As so many of the presenters and panelists noted yesterday, and Director Iancu articulated well, intellectual property rights are a critical tool for encouraging this type of risk taking.  Their remarks echo what our country’s founders also understood: that strong IP rights are critical to an innovative, developing society.  That is why patents and copyrights are mentioned explicitly in the United States Constitution.  Abraham Lincoln, the only president with a patent to his name, understood this well.  He explained in 1858 that patents “add[] the fuel of interest to the fire of genius.”

Intellectual property rights indeed add fuel to the innovative, creative fire. In doing so, they also encourage critical competition.  As Justice Scalia explained, the promise of a limited monopoly “is an important element of the free-market system” antitrust law protects, because it “induces risk taking that produces innovation and economic growth.” Thus, as I’ve said many times before, intellectual property law and antitrust law work in tandem to encourage innovation and competition.

Collaboration can also encourage innovation and competition.  For example, the Antitrust Division recently issued a business review letter analyzing a collaboration between companies who wanted to share information about their ability to manufacture monoclonal antibody treatments for targeting COVID-19.  Working together, these companies will be able to scale up manufacturing more rapidly.  That means life-saving medicines making it into the hands of American consumers sooner.  Because these companies committed to important safeguards, like not exchanging information about the price of the treatments they develop or the inputs they use, American consumers get these benefits faster, without sacrificing competition. 

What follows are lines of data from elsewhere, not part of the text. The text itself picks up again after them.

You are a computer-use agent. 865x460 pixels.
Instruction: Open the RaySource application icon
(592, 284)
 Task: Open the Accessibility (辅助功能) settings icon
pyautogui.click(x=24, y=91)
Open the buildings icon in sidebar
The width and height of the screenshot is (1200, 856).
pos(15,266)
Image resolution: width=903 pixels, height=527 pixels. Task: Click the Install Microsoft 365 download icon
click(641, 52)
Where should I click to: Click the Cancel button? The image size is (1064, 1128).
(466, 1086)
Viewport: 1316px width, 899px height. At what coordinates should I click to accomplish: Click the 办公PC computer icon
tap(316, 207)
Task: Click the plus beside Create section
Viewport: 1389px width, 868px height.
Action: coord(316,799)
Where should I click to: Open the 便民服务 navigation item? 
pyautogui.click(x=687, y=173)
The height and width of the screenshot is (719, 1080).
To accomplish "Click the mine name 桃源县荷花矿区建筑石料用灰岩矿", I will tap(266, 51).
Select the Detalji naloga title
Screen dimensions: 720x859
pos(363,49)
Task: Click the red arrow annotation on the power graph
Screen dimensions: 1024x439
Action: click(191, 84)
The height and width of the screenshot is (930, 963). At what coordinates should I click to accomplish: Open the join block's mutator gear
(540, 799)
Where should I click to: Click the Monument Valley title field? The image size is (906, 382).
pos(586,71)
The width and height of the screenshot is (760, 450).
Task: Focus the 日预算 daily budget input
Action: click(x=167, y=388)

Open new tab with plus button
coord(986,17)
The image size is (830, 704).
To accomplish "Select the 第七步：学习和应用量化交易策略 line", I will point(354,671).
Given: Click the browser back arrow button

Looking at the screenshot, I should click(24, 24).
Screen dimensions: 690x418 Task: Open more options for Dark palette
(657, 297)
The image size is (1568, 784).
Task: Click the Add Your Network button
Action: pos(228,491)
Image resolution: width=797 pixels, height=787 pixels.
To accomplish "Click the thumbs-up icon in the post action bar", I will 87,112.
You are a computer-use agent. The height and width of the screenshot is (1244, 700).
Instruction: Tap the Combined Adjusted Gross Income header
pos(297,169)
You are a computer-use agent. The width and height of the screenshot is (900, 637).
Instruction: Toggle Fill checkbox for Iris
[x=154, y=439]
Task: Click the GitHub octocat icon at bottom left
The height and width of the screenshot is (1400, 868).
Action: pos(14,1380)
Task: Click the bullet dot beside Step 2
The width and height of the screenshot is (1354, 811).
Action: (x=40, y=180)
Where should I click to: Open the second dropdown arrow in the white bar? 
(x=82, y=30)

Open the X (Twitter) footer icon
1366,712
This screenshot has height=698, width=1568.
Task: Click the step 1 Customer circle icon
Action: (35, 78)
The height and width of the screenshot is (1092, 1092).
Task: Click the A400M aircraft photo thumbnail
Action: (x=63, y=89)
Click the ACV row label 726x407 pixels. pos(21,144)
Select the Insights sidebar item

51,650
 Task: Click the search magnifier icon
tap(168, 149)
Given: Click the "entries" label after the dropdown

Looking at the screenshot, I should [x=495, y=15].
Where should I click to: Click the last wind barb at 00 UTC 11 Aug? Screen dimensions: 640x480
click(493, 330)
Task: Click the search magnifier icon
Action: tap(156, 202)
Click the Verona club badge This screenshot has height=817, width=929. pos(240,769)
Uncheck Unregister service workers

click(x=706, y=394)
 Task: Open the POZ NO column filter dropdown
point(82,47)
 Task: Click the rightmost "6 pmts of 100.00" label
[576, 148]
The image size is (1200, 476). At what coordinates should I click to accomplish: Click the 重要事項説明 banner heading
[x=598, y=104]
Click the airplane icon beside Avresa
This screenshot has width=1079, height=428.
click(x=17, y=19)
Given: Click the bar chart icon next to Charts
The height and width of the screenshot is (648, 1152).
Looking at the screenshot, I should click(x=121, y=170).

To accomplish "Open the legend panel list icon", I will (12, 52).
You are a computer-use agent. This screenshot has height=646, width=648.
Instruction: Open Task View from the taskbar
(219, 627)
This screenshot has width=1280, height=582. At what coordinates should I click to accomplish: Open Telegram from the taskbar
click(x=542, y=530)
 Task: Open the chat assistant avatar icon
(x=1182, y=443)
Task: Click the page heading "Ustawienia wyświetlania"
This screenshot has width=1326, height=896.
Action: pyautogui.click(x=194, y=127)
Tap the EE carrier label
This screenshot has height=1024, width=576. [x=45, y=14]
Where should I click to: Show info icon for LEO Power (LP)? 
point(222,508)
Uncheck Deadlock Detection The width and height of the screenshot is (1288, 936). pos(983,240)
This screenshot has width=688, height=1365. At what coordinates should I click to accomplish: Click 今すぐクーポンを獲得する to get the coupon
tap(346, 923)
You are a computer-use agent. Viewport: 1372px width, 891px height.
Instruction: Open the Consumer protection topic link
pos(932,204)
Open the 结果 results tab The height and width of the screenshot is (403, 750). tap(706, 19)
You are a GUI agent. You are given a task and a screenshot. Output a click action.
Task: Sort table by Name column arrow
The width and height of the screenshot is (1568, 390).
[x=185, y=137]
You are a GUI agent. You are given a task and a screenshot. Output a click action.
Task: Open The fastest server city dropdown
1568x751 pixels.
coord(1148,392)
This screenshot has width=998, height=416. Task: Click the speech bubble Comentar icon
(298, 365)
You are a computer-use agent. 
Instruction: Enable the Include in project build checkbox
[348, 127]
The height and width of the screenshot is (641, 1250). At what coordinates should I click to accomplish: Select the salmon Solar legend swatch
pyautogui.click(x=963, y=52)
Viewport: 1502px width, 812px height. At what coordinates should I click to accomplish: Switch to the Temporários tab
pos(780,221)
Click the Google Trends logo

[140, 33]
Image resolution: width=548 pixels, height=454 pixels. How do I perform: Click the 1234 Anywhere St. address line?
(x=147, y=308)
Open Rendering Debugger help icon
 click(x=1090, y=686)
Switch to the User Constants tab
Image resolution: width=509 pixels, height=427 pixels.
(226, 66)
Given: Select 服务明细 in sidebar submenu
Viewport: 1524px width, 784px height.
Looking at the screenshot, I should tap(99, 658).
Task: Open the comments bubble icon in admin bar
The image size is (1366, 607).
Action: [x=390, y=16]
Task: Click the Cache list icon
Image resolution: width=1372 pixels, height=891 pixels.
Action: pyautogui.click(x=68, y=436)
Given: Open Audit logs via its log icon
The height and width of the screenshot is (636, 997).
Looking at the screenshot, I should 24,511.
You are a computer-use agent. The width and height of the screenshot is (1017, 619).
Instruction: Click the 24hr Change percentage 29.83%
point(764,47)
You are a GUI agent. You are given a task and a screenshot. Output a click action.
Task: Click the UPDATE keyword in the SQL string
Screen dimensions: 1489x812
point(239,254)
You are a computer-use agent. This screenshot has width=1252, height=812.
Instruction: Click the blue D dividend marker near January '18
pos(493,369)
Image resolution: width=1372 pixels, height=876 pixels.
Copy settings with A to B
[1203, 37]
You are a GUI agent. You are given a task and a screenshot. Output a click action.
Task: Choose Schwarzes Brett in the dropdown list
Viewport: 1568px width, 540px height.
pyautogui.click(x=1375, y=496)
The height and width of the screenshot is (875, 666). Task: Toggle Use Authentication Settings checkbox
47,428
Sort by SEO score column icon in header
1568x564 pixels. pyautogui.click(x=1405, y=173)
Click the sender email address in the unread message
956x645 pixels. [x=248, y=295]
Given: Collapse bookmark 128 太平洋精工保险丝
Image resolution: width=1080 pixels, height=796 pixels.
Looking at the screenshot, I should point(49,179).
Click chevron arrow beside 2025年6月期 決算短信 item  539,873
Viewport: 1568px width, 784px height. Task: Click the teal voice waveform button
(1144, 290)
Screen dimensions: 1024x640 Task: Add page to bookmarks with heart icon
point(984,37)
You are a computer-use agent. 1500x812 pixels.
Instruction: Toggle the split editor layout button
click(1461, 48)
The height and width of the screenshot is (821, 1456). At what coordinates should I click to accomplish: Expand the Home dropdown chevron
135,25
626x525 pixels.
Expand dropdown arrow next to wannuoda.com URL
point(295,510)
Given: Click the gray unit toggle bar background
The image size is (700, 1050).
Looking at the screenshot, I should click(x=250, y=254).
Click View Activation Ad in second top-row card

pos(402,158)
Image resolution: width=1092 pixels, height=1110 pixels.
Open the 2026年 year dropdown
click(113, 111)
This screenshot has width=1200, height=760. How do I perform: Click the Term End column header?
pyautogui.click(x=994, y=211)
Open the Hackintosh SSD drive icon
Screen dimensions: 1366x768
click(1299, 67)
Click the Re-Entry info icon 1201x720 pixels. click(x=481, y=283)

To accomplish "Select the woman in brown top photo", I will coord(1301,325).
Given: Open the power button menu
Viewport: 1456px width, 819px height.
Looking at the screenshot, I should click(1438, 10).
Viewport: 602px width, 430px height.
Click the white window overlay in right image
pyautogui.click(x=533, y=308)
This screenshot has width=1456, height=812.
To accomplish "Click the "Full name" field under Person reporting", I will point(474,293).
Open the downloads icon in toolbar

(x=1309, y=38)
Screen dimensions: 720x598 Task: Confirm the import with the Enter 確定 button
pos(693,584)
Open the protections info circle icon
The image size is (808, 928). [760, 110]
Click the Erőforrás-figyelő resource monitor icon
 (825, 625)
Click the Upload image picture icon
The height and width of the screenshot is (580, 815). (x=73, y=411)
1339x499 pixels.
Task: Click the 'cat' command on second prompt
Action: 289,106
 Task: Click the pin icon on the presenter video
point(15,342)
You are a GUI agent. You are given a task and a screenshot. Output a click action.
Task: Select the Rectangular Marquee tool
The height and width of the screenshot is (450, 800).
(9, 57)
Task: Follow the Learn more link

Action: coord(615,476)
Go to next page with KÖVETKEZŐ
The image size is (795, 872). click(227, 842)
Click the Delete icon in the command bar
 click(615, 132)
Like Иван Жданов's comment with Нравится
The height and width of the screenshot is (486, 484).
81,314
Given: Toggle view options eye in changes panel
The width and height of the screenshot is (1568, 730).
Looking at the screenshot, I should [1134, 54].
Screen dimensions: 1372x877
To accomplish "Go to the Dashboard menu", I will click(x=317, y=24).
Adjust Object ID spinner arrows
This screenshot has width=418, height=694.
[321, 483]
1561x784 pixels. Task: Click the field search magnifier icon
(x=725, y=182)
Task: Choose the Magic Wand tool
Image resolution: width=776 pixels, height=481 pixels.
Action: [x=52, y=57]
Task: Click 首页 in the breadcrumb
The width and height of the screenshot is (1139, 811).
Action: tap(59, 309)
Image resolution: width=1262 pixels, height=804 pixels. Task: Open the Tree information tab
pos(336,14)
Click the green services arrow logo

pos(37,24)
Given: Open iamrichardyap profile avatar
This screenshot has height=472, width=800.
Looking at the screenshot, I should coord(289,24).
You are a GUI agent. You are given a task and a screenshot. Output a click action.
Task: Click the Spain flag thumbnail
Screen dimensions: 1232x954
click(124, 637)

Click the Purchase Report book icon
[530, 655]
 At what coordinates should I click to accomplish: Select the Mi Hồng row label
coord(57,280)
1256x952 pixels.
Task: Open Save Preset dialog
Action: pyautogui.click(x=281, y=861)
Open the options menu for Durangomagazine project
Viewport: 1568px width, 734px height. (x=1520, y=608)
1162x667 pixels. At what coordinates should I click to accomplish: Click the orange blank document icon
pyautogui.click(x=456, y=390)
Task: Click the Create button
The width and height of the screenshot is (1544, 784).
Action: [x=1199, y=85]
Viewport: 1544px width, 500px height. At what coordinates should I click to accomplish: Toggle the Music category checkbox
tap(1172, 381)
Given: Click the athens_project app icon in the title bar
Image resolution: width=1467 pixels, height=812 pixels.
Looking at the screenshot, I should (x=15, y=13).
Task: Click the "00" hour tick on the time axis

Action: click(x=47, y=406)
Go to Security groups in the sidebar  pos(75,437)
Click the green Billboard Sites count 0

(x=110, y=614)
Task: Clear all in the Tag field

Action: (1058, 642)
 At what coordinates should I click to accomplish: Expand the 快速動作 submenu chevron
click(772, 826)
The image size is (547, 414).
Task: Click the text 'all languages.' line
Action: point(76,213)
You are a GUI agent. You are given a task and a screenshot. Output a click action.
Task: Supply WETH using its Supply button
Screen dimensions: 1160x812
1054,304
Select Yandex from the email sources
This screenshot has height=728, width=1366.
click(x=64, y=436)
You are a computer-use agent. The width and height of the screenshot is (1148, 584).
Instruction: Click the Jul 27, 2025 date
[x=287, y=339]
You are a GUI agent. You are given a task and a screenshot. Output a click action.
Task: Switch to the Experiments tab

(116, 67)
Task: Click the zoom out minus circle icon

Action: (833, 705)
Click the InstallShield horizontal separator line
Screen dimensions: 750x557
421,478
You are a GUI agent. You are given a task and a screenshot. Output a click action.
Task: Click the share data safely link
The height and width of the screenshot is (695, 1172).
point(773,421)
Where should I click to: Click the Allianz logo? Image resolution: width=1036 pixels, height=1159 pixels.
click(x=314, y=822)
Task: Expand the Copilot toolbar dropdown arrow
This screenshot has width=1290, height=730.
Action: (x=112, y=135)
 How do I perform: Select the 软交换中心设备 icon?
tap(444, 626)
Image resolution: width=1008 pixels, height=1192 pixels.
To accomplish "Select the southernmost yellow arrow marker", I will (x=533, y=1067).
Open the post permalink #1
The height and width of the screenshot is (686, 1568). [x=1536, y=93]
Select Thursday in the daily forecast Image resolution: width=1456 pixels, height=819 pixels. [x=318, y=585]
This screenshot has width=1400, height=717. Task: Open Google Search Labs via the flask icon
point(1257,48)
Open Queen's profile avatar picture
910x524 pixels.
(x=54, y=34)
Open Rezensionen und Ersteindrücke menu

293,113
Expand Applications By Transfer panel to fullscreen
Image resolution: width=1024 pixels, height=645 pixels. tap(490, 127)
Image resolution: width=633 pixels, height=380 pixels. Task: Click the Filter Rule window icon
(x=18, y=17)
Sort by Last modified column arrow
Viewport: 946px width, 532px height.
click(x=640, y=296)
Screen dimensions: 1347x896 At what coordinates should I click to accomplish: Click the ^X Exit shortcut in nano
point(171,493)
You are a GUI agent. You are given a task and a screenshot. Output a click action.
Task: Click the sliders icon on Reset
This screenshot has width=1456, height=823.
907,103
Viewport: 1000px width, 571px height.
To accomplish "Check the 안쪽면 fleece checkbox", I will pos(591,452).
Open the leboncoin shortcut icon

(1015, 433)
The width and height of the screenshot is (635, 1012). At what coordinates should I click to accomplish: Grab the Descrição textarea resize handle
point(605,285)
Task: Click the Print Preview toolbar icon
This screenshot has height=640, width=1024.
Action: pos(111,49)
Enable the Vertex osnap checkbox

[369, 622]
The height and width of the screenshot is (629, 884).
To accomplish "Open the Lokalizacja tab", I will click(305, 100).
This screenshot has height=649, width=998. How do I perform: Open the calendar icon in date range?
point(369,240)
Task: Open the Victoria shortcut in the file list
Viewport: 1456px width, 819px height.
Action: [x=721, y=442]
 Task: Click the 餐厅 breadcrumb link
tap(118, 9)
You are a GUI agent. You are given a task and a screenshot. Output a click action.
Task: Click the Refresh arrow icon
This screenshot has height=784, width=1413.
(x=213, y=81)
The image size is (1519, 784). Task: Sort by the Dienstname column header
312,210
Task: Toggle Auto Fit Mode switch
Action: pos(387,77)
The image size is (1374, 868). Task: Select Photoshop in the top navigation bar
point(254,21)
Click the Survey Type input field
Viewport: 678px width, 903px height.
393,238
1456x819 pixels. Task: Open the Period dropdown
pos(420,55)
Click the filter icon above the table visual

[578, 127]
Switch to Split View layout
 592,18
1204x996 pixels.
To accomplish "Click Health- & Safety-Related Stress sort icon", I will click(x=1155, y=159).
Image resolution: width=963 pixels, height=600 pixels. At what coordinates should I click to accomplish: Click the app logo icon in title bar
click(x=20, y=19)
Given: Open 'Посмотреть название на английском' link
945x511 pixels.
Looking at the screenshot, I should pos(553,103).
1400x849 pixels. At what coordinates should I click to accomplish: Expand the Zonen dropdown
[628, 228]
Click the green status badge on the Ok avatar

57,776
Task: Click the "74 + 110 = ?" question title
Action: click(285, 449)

To be sure, some “collaborations” can harm consumers, suppress competition, or impede innovation.  For example, some firms use joint ventures or collaborations to conceal efforts to fix prices, allocate markets, or avoid having a merger subjected to antitrust scrutiny.  In these cases, we will not hesitate to enforce the antitrust laws.  Collaboration should provide a benefit to consumers, include safeguards—as appropriate—and have a procompetitive objective. 

Distinguishing between collaborations that benefit consumers, and those that merely mask anticompetitive conduct, is a difficult task.  It is also a familiar one for the Antitrust Division.  Workshops like this one help us find the right balance in our enforcement activities to ensure maximum incentives for innovation. 

I look forward to our discussion today, and to hearing more about how enforcers, life science companies, and other stakeholders can get it right.  Procompetitive collaborations, like balanced intellectual property rights, play a vital role in fueling innovation in the life science sector.  That innovation is as important now as ever.

Now, it is my privilege to invite Director Iancu and Judge Kathleen O’Malley of the U.S. Court of Appeals for the Federal Circuit to join me in our virtual “fireside” chat.  Judge O’Malley has contributed greatly to the development of patent law during her 25 years on the bench—a period marked by significant innovation and technological development, in which our IP law system played a critical role.  She has tremendous experience relating to the issues we are here today to discuss, and I’m pleased she is able to join us.